### Stored items
####################
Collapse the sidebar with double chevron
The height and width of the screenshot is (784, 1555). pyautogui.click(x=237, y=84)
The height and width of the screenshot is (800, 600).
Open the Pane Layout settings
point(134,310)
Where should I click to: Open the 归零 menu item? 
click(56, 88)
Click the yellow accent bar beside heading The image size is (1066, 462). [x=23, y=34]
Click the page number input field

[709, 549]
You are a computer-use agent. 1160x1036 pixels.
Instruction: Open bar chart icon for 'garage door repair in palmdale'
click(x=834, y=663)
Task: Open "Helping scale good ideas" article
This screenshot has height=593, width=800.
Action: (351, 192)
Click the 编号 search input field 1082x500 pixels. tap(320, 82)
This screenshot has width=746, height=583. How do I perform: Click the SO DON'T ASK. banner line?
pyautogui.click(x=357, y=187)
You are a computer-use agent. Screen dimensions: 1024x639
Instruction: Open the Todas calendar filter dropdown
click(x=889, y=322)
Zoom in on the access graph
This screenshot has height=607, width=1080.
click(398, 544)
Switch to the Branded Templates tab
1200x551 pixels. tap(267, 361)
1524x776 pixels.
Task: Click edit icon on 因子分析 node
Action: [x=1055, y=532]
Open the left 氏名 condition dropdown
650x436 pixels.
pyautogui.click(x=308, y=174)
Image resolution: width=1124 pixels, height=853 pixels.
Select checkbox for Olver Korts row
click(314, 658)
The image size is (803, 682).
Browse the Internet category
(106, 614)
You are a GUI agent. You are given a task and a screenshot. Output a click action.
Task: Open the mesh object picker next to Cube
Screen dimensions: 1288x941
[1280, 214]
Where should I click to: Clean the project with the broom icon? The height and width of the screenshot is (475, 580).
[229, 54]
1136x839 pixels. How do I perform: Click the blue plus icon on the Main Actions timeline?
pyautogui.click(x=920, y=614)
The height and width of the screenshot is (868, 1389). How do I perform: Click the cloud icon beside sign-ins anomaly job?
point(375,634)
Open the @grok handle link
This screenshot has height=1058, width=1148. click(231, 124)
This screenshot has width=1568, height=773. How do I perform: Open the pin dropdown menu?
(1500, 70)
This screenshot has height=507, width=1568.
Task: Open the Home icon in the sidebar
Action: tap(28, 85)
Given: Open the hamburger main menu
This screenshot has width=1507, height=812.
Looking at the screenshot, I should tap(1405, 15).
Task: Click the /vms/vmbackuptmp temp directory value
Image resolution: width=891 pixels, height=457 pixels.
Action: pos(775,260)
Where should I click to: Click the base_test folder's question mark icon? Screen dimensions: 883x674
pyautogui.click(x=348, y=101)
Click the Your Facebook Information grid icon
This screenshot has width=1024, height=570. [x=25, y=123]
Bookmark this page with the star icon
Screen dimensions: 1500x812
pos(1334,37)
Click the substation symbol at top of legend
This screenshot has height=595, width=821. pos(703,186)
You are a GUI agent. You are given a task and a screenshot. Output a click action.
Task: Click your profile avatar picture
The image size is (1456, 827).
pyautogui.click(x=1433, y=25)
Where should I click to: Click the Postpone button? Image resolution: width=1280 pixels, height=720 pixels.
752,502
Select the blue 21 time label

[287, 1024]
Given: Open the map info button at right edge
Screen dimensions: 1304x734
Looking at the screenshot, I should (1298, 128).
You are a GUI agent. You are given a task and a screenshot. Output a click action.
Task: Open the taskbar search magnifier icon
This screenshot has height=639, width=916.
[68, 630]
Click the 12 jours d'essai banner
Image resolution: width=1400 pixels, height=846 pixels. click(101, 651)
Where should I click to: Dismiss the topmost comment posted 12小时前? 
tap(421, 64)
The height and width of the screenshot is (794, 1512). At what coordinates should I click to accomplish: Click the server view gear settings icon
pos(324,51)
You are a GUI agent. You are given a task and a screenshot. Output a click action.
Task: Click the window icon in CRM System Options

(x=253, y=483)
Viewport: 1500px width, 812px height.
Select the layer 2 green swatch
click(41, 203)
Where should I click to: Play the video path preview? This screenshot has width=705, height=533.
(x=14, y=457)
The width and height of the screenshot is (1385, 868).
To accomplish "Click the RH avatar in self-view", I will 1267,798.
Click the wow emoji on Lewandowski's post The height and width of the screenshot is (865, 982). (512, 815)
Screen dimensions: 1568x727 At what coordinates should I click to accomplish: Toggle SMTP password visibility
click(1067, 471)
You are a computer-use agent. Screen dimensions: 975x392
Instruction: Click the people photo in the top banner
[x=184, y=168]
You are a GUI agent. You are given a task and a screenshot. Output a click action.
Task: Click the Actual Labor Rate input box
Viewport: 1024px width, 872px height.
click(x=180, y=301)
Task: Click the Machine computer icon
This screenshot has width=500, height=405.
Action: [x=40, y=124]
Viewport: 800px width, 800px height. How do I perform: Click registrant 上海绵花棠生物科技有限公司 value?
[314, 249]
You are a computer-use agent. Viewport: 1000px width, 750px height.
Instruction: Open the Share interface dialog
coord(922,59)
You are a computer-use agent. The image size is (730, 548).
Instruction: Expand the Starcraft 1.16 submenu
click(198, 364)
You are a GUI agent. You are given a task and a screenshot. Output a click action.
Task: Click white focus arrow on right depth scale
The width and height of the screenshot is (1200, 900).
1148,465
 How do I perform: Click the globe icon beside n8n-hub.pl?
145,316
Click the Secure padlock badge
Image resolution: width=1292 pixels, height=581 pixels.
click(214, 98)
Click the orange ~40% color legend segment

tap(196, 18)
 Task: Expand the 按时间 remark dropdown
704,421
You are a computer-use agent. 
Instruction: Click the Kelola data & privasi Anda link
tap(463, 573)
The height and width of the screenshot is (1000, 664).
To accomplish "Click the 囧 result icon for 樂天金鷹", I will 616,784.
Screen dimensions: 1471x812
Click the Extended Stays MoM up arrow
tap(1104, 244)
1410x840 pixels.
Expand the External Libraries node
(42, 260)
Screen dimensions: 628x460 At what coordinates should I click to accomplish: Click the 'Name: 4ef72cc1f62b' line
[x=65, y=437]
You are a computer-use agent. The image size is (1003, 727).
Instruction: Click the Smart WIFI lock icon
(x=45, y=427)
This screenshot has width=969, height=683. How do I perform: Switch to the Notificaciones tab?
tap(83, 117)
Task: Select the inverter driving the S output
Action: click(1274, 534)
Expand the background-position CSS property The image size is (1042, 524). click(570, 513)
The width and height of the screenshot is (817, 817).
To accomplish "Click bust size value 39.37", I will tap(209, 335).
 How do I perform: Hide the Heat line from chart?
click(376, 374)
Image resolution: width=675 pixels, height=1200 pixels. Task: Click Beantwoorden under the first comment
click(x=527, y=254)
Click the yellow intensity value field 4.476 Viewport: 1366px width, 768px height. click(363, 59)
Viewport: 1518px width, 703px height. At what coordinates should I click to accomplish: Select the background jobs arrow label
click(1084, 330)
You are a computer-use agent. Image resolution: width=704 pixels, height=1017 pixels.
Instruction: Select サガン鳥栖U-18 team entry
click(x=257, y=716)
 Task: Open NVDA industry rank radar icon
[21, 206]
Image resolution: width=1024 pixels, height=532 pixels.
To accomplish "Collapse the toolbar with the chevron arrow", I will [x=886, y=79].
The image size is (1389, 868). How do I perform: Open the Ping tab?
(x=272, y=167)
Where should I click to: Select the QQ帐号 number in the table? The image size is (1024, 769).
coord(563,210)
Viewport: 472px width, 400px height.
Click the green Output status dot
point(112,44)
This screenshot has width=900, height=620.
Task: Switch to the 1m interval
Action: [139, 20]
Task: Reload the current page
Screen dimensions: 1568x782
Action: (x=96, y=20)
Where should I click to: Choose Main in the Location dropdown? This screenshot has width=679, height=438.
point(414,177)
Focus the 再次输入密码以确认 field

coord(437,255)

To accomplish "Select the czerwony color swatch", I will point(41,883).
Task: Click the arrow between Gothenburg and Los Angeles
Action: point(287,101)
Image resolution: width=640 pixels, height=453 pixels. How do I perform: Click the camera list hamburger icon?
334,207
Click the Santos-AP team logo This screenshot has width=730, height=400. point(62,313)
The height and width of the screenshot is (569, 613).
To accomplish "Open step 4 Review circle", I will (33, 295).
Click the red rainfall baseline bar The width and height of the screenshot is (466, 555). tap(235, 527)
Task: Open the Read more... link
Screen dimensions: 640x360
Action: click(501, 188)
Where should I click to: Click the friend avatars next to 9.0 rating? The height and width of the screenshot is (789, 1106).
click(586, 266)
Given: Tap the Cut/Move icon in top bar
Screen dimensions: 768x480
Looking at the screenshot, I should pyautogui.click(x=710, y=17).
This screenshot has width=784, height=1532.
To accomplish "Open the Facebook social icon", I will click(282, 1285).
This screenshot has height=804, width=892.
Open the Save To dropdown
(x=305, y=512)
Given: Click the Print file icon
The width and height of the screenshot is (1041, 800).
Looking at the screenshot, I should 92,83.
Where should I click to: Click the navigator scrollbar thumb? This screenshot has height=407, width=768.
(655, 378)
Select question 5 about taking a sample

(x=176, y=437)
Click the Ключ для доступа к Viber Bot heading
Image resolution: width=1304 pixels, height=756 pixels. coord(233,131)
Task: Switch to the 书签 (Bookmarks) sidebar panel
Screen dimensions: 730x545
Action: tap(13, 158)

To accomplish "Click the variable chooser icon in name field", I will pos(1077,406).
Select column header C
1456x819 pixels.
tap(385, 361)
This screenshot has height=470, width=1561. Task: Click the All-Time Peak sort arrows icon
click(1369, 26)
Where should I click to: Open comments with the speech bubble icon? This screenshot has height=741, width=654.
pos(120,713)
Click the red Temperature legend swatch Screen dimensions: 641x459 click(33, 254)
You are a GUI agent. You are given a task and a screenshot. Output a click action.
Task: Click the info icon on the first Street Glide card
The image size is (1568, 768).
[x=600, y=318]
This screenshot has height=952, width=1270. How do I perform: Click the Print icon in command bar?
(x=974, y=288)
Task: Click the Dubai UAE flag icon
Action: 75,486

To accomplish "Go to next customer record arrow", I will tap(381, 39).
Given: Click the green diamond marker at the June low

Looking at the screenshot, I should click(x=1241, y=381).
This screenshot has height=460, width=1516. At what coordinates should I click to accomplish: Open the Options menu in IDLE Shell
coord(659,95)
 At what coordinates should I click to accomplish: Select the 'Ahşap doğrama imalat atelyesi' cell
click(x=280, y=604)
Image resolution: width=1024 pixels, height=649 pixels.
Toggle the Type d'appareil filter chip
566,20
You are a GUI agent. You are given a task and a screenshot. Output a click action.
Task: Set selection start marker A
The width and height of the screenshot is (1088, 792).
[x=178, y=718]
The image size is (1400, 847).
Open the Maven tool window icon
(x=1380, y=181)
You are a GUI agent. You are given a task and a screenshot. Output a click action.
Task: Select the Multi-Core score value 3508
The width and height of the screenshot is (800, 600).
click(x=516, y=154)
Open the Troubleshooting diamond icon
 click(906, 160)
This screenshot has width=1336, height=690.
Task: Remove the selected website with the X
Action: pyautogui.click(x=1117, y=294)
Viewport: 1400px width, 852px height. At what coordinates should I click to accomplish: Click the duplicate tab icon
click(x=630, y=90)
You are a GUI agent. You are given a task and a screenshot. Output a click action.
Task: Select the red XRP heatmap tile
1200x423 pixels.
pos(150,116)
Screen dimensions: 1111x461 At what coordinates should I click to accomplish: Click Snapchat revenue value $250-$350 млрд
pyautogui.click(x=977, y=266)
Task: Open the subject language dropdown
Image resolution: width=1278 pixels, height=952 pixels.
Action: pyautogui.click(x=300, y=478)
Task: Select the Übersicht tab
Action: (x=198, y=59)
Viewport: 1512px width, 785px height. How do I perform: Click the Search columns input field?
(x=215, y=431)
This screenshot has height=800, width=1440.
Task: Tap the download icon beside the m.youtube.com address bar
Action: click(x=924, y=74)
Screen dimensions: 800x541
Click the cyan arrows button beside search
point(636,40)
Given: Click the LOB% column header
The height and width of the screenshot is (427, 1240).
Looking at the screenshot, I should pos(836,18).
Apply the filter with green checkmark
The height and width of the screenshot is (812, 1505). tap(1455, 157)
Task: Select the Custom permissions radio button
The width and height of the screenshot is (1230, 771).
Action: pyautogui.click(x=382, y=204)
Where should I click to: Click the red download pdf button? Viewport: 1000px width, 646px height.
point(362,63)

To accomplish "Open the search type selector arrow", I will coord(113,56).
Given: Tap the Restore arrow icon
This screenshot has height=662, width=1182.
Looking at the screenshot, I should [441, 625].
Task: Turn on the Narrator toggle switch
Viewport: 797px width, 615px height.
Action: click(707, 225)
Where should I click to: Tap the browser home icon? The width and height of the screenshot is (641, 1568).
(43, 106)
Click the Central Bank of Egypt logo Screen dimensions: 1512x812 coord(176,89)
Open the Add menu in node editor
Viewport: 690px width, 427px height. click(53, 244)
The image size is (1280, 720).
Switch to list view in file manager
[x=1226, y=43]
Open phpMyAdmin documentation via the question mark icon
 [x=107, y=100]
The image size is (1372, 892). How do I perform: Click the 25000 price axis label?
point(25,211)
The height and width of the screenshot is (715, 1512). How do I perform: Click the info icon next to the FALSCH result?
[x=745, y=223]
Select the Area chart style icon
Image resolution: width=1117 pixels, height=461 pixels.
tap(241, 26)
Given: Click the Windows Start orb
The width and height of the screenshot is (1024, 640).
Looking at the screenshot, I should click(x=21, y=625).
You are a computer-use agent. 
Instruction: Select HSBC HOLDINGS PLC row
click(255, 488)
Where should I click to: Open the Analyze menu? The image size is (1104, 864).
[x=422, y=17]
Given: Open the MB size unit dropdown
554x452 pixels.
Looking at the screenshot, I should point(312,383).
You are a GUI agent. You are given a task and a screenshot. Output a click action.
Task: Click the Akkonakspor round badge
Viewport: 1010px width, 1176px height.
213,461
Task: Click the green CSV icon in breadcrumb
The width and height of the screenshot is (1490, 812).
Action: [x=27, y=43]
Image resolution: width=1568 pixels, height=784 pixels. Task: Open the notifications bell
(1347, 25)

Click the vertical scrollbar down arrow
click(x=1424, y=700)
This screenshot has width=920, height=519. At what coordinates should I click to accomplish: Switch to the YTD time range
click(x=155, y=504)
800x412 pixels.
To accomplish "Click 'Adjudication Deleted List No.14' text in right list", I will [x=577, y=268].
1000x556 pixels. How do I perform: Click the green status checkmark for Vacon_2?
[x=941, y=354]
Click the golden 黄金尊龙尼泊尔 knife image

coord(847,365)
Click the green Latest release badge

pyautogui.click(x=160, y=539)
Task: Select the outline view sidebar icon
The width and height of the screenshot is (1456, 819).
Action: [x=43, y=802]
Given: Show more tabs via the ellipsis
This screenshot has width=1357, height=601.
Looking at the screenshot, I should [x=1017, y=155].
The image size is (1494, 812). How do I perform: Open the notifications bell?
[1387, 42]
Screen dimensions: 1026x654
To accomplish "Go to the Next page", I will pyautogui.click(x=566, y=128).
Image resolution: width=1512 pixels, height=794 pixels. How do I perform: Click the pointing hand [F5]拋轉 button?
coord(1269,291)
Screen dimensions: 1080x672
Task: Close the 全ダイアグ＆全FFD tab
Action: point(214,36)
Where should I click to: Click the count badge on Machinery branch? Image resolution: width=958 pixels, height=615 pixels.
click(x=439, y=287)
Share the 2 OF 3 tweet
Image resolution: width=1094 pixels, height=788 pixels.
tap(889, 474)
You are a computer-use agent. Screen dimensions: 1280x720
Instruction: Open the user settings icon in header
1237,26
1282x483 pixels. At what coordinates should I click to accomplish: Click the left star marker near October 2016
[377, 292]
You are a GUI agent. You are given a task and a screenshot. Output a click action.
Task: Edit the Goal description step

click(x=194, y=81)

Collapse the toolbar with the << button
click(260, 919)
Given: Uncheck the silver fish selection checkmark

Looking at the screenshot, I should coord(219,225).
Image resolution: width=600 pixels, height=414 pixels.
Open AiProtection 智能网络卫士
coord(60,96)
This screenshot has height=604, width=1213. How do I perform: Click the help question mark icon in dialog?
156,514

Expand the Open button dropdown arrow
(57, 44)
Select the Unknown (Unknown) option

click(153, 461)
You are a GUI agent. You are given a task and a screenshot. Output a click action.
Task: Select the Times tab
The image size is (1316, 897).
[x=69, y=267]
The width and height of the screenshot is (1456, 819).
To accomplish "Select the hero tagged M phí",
####################
### Your instructions
Render the stretch of the records from the line containing "This screenshot has height=604, width=1213." through the end of the records as a JSON list of strings, with one string per line and blank lines omitted.

### Written answer
[
  "This screenshot has height=604, width=1213. How do I perform: Click the help question mark icon in dialog?",
  "156,514",
  "Expand the Open button dropdown arrow",
  "(57, 44)",
  "Select the Unknown (Unknown) option",
  "click(153, 461)",
  "You are a GUI agent. You are given a task and a screenshot. Output a click action.",
  "Task: Select the Times tab",
  "The image size is (1316, 897).",
  "[x=69, y=267]",
  "The width and height of the screenshot is (1456, 819).",
  "To accomplish \"Select the hero tagged M phí\","
]